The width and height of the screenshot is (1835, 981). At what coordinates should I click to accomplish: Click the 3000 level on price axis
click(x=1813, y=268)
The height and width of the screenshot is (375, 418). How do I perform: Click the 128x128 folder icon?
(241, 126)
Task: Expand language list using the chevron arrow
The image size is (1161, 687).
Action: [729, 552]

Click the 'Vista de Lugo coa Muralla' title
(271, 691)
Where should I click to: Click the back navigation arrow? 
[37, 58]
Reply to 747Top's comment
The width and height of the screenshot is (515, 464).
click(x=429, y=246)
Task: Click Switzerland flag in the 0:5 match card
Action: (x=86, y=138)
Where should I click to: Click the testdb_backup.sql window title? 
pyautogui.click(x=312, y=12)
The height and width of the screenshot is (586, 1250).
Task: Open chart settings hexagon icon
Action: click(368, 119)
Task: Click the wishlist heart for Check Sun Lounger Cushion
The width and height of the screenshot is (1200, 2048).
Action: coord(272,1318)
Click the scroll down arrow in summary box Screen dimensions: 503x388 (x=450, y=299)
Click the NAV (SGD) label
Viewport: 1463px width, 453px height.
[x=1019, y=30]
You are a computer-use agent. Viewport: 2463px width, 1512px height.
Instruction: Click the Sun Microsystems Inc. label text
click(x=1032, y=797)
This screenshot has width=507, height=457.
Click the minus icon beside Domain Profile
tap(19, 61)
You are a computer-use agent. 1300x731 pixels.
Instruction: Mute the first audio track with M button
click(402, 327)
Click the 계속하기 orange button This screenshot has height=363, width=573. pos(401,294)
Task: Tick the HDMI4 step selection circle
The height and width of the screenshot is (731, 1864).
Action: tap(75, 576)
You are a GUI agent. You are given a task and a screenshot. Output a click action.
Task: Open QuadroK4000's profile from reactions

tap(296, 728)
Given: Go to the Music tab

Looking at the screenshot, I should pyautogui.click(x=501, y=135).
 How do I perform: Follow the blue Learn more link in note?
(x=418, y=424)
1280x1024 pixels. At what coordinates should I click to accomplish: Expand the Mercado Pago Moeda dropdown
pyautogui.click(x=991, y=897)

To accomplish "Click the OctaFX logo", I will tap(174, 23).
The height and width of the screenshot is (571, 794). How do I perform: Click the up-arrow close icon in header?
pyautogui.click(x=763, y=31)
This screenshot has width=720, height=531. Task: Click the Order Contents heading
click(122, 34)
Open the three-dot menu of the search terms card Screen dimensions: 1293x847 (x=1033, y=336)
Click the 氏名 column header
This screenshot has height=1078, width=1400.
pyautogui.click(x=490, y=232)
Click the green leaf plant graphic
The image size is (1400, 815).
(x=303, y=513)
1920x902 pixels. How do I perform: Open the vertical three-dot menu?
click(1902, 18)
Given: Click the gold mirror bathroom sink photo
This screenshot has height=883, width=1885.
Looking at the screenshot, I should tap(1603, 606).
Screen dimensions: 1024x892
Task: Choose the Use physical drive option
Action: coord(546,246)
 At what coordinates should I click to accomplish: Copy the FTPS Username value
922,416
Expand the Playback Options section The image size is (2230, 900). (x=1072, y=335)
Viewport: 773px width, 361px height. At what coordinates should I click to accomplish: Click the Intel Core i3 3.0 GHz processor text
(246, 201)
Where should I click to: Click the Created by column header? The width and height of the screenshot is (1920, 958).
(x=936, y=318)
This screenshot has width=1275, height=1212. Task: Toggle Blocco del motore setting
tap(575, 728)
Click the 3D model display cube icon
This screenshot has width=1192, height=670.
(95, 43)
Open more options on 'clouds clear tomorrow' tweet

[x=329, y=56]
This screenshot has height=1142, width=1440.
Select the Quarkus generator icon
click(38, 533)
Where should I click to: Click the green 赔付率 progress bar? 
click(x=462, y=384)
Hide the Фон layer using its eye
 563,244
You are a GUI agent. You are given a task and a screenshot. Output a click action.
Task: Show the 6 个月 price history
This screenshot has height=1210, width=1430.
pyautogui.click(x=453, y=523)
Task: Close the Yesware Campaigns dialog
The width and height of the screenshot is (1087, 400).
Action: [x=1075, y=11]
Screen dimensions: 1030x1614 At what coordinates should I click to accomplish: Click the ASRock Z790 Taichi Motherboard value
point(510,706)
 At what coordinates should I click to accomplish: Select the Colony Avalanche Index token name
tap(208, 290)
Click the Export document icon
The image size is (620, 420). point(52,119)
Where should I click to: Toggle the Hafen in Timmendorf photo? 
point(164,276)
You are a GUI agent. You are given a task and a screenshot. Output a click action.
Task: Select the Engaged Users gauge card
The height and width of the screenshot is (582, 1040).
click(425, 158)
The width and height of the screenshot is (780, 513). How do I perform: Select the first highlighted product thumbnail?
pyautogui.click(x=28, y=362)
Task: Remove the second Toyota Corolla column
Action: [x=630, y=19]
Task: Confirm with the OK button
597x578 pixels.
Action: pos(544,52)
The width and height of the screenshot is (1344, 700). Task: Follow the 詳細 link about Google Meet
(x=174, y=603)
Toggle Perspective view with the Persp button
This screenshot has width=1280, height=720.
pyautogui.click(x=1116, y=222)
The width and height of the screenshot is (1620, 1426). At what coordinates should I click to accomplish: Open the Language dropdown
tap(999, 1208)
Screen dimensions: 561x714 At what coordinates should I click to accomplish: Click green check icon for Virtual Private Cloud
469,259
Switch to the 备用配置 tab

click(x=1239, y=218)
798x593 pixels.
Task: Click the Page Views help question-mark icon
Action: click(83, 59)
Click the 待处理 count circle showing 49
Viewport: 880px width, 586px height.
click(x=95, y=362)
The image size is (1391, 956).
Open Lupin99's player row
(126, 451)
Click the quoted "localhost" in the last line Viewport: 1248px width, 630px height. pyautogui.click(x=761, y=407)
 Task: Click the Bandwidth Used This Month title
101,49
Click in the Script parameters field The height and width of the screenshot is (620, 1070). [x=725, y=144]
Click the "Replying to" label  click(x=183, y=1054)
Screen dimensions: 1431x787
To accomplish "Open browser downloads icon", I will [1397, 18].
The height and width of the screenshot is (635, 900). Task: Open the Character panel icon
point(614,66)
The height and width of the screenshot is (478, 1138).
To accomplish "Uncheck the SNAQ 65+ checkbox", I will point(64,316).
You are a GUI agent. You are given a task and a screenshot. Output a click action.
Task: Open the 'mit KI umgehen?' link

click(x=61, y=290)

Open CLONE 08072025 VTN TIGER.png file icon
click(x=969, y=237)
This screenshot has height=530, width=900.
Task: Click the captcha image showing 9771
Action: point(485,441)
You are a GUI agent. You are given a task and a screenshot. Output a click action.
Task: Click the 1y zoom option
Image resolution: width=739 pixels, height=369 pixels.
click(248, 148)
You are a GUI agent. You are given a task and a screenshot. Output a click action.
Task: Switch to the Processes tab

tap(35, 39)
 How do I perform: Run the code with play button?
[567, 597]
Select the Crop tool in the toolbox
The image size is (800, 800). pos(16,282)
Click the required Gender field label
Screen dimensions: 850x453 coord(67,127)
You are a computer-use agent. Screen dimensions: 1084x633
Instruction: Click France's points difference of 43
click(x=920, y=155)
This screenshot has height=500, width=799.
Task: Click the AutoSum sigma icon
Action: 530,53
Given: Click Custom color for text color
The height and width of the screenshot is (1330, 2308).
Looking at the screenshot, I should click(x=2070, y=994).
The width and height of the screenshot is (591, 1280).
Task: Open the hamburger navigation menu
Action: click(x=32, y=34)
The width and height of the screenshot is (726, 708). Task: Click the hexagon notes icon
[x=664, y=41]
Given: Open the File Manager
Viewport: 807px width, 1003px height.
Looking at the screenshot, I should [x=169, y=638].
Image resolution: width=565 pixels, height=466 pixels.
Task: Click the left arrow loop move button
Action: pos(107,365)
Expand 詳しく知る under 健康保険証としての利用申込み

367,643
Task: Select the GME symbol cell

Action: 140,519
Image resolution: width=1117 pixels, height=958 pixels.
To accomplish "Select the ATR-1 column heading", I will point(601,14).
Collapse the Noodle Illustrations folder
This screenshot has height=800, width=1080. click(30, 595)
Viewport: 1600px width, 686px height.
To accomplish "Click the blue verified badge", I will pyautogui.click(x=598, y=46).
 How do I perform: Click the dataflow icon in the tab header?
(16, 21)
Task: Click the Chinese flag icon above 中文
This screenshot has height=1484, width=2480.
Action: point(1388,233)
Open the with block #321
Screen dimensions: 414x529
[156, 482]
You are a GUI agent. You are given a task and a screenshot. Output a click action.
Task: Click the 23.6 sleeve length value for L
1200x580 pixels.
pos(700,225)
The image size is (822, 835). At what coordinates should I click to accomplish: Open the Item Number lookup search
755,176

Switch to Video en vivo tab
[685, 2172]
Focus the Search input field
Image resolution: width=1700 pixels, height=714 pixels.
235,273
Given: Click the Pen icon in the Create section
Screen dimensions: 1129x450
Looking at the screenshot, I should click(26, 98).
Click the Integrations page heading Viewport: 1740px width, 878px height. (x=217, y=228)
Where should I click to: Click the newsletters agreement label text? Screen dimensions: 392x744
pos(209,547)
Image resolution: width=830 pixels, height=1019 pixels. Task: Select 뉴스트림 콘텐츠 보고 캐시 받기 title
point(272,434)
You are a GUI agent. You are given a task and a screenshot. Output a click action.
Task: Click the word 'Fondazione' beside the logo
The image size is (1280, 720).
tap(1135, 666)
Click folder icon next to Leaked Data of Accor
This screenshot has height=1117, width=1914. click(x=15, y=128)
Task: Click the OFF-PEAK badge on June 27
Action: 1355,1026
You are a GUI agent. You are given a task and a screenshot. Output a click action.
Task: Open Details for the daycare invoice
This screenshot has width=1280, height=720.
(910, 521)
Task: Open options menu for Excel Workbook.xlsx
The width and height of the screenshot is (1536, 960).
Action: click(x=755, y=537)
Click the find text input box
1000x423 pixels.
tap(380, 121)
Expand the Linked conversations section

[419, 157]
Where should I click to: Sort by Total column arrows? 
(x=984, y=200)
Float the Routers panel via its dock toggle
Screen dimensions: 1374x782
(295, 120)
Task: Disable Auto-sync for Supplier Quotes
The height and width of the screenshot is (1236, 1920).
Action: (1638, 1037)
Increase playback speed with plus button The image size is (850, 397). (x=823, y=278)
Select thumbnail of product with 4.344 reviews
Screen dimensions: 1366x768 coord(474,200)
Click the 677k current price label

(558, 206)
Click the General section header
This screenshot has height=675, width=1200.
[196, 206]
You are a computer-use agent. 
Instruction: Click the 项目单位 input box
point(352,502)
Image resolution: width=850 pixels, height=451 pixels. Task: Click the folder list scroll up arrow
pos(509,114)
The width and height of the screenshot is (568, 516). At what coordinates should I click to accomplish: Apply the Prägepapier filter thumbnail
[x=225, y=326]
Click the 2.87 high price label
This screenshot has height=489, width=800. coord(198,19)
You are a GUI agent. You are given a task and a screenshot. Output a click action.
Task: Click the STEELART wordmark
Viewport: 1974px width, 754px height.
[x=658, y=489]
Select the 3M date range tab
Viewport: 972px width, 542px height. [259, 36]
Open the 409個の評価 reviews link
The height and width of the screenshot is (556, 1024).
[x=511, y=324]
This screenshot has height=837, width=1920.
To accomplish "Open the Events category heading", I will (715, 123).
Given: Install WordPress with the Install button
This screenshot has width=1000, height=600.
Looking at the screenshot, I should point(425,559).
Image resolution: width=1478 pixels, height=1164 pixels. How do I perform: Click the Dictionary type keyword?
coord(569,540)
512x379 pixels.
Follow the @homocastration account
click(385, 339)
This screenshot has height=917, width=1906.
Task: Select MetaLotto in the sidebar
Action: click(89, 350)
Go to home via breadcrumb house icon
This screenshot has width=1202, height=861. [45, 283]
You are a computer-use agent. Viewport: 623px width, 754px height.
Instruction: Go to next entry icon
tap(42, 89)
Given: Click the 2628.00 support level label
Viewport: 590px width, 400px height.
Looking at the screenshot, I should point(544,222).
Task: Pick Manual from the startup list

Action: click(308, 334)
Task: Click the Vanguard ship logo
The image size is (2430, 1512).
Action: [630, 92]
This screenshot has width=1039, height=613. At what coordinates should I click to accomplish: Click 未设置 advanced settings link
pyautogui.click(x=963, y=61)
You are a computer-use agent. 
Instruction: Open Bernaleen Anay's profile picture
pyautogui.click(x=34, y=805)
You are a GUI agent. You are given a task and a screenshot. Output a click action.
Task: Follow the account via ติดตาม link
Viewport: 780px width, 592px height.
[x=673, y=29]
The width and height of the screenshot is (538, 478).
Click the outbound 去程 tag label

============================================================

**What you should do**
The lines from the beginning of the records through the line containing "Task: Click the wishlist" should be reproduced exactly. Include nothing else.

**Solution to the problem**
The width and height of the screenshot is (1835, 981). At what coordinates should I click to accomplish: Click the 3000 level on price axis
click(x=1813, y=268)
The height and width of the screenshot is (375, 418). How do I perform: Click the 128x128 folder icon?
(241, 126)
Task: Expand language list using the chevron arrow
The image size is (1161, 687).
Action: [729, 552]

Click the 'Vista de Lugo coa Muralla' title
(271, 691)
Where should I click to: Click the back navigation arrow? 
[37, 58]
Reply to 747Top's comment
The width and height of the screenshot is (515, 464).
click(x=429, y=246)
Task: Click Switzerland flag in the 0:5 match card
Action: (x=86, y=138)
Where should I click to: Click the testdb_backup.sql window title? 
pyautogui.click(x=312, y=12)
The height and width of the screenshot is (586, 1250).
Task: Open chart settings hexagon icon
Action: click(368, 119)
Task: Click the wishlist heart for Check Sun Lounger Cushion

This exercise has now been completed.